Items from a data source:

───

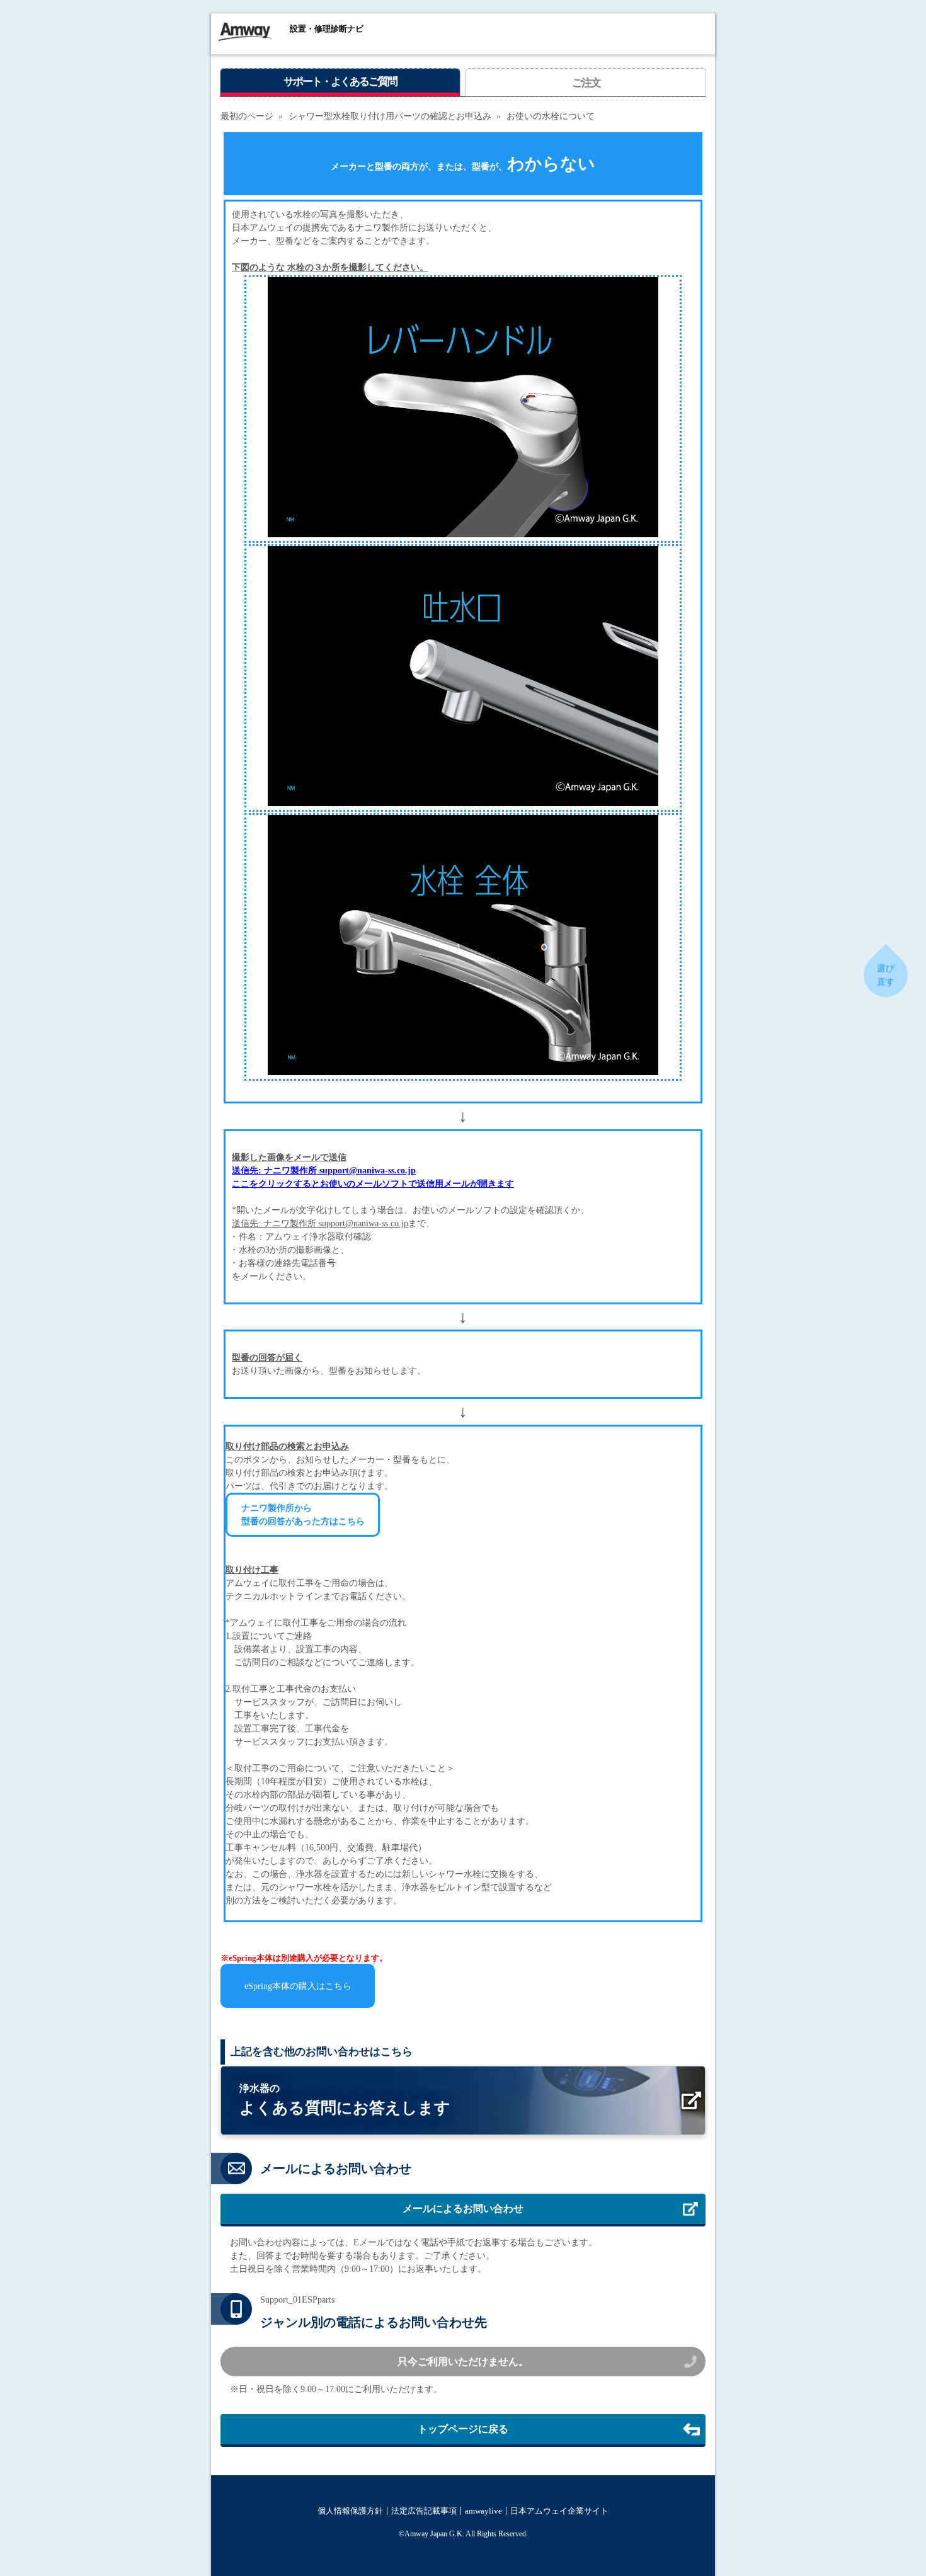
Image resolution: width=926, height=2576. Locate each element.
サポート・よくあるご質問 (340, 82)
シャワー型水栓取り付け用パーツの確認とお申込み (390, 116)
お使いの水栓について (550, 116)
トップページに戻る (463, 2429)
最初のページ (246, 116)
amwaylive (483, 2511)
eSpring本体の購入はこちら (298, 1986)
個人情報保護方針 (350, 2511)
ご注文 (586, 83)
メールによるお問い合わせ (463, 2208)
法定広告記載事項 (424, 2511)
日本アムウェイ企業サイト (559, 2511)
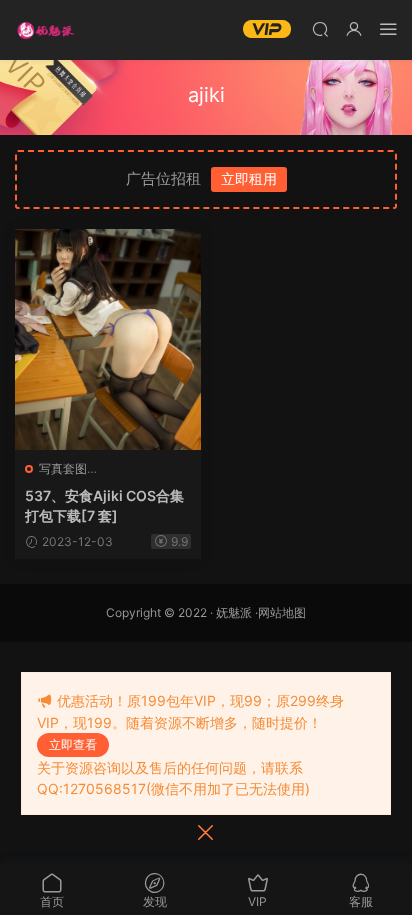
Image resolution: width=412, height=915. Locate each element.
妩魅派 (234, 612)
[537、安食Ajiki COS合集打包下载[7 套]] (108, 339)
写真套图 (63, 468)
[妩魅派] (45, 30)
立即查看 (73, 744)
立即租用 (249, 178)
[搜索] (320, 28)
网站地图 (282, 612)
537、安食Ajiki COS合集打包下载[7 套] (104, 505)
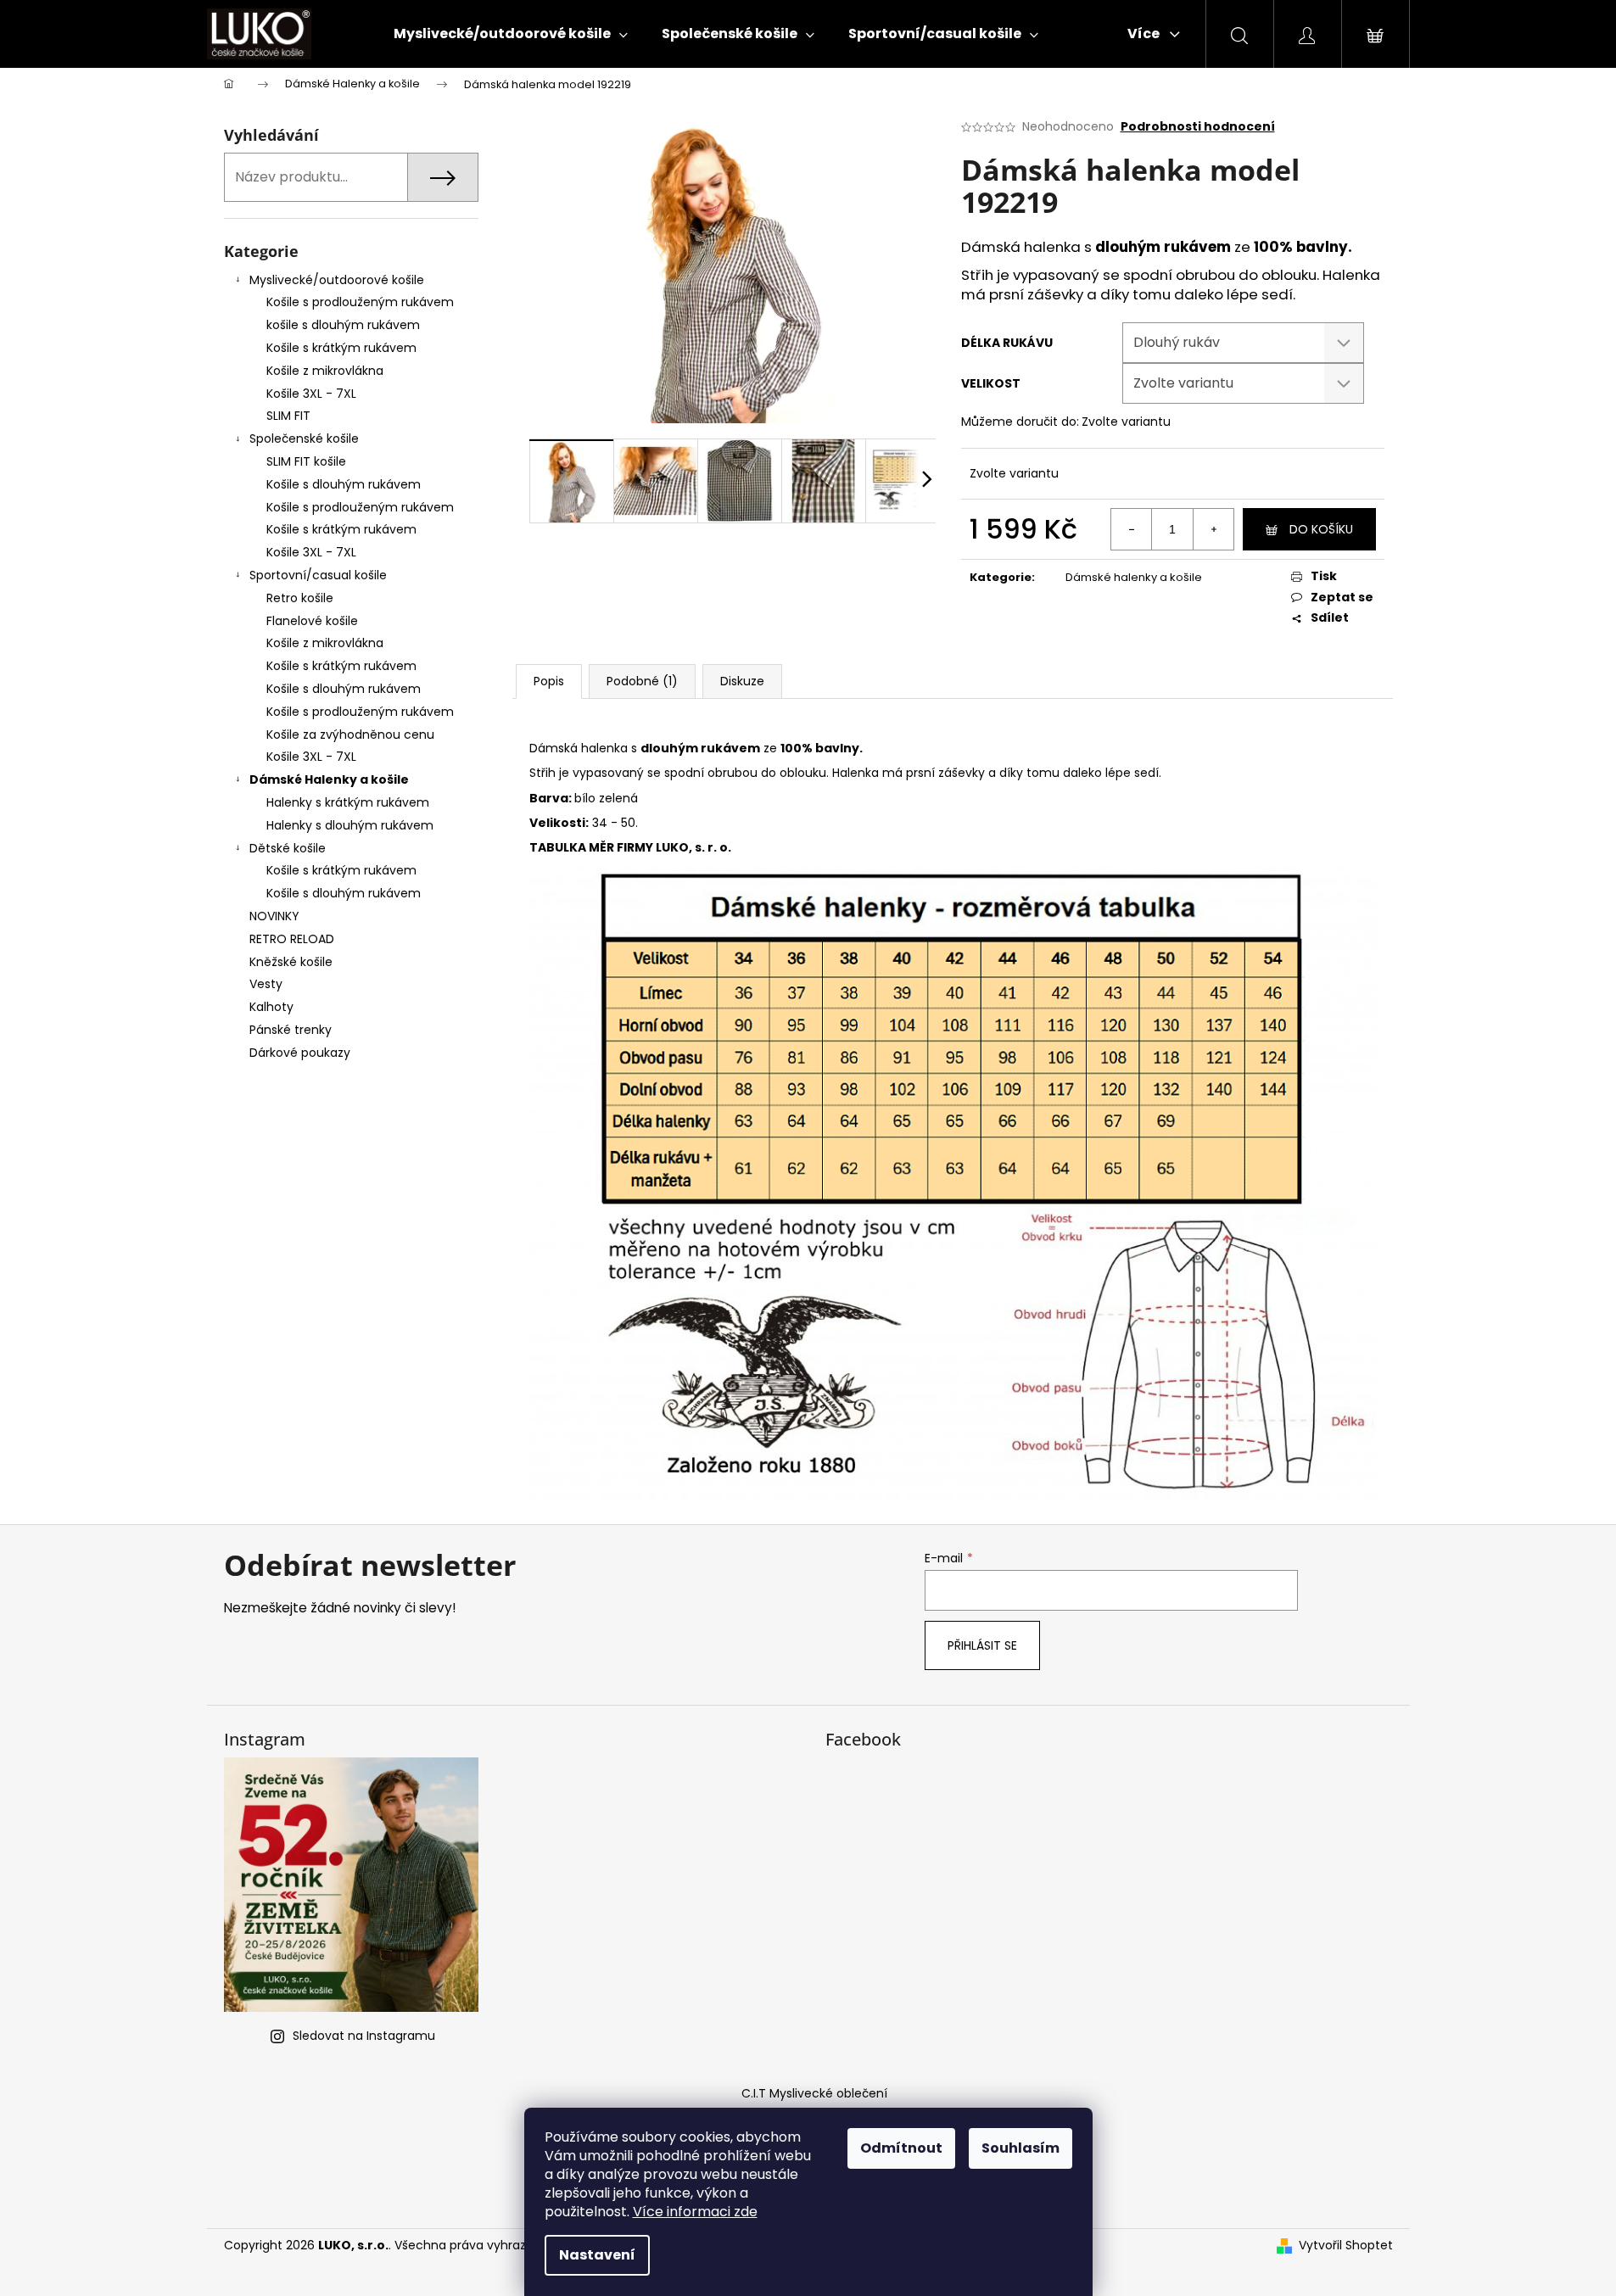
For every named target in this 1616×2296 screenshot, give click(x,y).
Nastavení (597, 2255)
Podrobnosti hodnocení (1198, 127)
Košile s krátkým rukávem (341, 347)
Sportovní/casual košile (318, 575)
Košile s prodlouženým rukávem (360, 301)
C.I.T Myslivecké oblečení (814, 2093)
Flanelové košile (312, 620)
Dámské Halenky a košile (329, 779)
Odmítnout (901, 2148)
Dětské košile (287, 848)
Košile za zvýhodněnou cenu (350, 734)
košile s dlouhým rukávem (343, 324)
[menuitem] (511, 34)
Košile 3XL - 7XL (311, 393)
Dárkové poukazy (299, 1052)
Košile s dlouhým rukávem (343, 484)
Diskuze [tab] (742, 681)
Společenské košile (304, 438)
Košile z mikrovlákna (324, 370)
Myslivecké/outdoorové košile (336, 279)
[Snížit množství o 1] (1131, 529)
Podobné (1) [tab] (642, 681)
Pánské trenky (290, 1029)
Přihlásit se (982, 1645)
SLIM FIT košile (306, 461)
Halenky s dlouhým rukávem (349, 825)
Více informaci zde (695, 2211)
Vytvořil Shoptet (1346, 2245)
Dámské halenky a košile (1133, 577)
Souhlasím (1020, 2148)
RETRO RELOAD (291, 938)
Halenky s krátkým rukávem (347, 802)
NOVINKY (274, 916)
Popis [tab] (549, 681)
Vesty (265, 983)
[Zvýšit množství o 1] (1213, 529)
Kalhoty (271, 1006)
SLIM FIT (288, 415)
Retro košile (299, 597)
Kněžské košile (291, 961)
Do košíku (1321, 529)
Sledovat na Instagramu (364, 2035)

───

Copy out every line in the entries above that holds "resolution".

Image resolution: width=926, height=2576. Locate each element.
Image resolution: width=412, height=915. Locate each element.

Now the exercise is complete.